▶ **Passage provided**

Belle, the Last Mule at Gee’s Bend: A Civil Rights Story
By Calvin Alexander Ramsey and Bettye Stroud
Illustrated by John Holyfield
Candlewick Press
$15.99
ISBN: 978-0-7636-4058-3
Ages 4-8
On shelves now

Certain historical figures inspire multiple generations of children’s authors to go a little hog wild and pig crazy writing up their lives for general posterity. The biography section of my children’s room, like many out there, suffers from an overabundance of Lincoln/Edison/Washington/etc. bios. Even utterly worthy folks like Dr. Martin Luther King Jr. get a little overdone, causing one to wonder why folks even bother. Do authors keep writing about the same five folks because schools concentrate only on those people and therefore it is more lucrative to give them credit over and over again? How hard is it to find new takes on overdone cultural heroes? Enter Belle, the Last Mule at Gee’s Bend by Calvin Alexander Ramsey and Bettye Stroud. Shelved in the fiction picture book section of your local library, the book actually places the bulk of its attention on a true moment in history, little remembered in schools and textbooks. Though it is couched in a made up story, Ramsey and Stroud have found a way to give Dr. King’s legacy a new tale and take. The end result is a book that may straddle the line between story and truth, but there will be few who argue that it straddles the line between good and bad.

▶ **Activity list**
1. Decide whether each statement below agrees with the book review above. For each, answer yes or no and quote the words from the review that settle it.
(a) The book is shelved in the fiction picture book section of the library.
(b) The book is meant for readers ages 9 to 12.
(c) Bettye Stroud illustrated the book.
2. Extend the review of the Gee's Bend mule picture book, starting after its last sentence.

▶ **Data for review**
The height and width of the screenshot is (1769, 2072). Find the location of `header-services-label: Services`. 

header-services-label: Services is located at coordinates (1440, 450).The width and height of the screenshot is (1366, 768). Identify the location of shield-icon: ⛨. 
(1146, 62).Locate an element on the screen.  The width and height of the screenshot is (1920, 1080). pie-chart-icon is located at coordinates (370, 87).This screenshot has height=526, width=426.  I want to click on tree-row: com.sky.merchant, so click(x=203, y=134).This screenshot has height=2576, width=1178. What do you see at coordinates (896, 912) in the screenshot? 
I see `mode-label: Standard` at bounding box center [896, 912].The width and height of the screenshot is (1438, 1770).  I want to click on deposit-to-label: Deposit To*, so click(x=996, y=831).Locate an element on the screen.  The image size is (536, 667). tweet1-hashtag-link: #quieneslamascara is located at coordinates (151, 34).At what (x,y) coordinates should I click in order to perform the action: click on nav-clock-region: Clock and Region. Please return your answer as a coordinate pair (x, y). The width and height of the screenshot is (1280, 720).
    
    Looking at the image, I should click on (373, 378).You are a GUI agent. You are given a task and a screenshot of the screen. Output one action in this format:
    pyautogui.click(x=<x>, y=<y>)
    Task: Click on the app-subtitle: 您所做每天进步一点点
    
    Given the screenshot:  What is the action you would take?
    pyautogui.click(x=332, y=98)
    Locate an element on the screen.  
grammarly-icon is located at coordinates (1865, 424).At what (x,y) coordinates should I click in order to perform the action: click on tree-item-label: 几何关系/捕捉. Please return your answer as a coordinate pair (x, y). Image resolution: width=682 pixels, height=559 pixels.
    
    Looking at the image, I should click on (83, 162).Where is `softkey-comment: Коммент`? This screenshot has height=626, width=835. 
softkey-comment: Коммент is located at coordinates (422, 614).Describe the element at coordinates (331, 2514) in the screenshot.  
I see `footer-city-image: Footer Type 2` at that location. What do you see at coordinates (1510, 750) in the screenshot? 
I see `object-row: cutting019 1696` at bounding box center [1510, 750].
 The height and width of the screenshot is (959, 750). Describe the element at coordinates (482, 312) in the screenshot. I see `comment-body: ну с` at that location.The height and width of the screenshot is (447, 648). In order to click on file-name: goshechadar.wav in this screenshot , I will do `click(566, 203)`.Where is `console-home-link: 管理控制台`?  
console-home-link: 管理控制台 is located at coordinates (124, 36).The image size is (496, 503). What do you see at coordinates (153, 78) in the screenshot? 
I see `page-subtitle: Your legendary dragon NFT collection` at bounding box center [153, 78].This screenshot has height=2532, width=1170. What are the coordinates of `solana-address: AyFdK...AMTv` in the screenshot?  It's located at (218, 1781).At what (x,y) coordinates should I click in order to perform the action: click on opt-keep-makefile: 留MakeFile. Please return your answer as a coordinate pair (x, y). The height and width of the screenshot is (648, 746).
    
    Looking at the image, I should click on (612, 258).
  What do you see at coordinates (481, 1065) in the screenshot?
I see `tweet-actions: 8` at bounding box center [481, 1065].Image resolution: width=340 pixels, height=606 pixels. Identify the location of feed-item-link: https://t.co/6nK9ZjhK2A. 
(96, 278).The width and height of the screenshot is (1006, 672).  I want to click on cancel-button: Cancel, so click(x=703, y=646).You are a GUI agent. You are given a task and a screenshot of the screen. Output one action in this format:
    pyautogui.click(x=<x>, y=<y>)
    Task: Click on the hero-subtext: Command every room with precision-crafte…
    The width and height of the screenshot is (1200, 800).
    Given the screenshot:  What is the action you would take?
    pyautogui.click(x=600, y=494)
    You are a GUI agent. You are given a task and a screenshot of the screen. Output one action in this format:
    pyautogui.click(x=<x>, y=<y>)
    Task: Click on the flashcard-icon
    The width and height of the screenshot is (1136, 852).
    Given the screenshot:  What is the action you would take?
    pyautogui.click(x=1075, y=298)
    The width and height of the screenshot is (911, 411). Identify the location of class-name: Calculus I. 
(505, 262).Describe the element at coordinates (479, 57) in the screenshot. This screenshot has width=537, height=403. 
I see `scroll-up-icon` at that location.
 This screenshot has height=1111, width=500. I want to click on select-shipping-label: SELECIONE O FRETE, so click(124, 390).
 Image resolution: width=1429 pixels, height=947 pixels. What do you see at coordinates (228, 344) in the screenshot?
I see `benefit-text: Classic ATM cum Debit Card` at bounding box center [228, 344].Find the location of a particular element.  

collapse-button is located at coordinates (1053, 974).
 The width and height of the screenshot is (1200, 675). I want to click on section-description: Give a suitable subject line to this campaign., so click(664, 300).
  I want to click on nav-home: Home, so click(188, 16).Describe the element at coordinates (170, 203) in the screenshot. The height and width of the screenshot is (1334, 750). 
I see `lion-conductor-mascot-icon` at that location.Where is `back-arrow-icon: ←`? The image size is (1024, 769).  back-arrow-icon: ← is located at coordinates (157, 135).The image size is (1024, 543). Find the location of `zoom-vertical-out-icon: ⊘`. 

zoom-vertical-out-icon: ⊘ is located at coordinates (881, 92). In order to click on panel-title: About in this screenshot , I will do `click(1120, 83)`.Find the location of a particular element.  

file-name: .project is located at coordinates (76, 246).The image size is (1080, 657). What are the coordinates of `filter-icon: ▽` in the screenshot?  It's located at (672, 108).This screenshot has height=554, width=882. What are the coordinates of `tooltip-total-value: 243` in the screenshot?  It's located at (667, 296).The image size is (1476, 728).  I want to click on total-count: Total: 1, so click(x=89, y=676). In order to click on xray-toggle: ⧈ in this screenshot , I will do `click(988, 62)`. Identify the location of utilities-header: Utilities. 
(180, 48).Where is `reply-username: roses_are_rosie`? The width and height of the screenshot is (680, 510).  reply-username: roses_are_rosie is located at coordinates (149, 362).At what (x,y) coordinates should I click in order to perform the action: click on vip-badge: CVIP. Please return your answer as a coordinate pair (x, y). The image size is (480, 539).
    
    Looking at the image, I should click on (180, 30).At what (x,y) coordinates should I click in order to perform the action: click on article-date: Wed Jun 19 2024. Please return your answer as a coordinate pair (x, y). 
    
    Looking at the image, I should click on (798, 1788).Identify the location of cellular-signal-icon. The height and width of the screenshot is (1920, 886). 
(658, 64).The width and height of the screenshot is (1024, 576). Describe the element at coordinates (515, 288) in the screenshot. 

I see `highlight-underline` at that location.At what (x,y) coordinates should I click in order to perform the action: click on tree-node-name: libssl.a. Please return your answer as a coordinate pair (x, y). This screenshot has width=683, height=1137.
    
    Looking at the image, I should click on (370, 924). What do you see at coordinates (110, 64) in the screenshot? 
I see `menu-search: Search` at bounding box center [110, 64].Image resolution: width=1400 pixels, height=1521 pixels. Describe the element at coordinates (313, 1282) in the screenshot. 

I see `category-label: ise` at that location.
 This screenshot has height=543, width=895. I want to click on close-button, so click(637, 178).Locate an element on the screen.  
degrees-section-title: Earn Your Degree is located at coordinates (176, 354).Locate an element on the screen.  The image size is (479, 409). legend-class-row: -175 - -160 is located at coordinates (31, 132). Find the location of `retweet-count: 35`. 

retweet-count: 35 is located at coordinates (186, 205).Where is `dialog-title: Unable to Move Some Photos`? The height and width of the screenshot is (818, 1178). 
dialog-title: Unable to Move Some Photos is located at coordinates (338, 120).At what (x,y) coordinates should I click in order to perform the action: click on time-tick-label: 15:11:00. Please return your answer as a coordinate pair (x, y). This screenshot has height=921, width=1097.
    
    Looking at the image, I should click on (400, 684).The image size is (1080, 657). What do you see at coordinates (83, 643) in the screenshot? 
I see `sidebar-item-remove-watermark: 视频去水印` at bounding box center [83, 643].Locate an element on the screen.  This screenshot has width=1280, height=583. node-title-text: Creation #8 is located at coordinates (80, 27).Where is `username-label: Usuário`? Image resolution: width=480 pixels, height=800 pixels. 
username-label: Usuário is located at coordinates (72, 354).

▶ **Answers to the exercises**
1.
(a) Yes: "Shelved in the fiction picture book section of your local library"
(b) No: "Ages 4-8"
(c) No: "Illustrated by John Holyfield"

2.
Alex is bored. His mom has dragged him along to Gee’s Bend so that she can buy a quilt, but while she’s doing so he’s stuck on an old porch with nothing to look at but an old mule chomping on somebody’s garden of collard greens. When an old woman joins him on the bench and introduces herself as Miz Pettway Alex inquires as to why the mule is allowed to eat all the greens it wants. She explains that Belle isn’t just any old mule. Back in the day when segregation was rampant Dr. Martin Luther King visited Gee’s Bend. After encouraging the residents to take the ferry the people find that the white folks in Camden across the river are so intent to deny the vote that they’ve closed down the ferry. Undeterred the Benders had their mules pull them along and around the river the long way. Later when Dr. King died, Belle and a mule named Ada were selected to pull his coffin along its funeral route. Of course state policeman tried to stop the mules from arriving, but when it was clear that there would be a national incident if the mules were not taken to the funeral, state troopers escorted the animals the rest of the way. That is why Belle, for all that she’s a mule, is important. As Alex himself says, “even an old mule can be a hero.” An Author’s Note explaining the true history of this incident alongside a photograph of the actual mules pulling Dr. King’s coffin, is included at the end.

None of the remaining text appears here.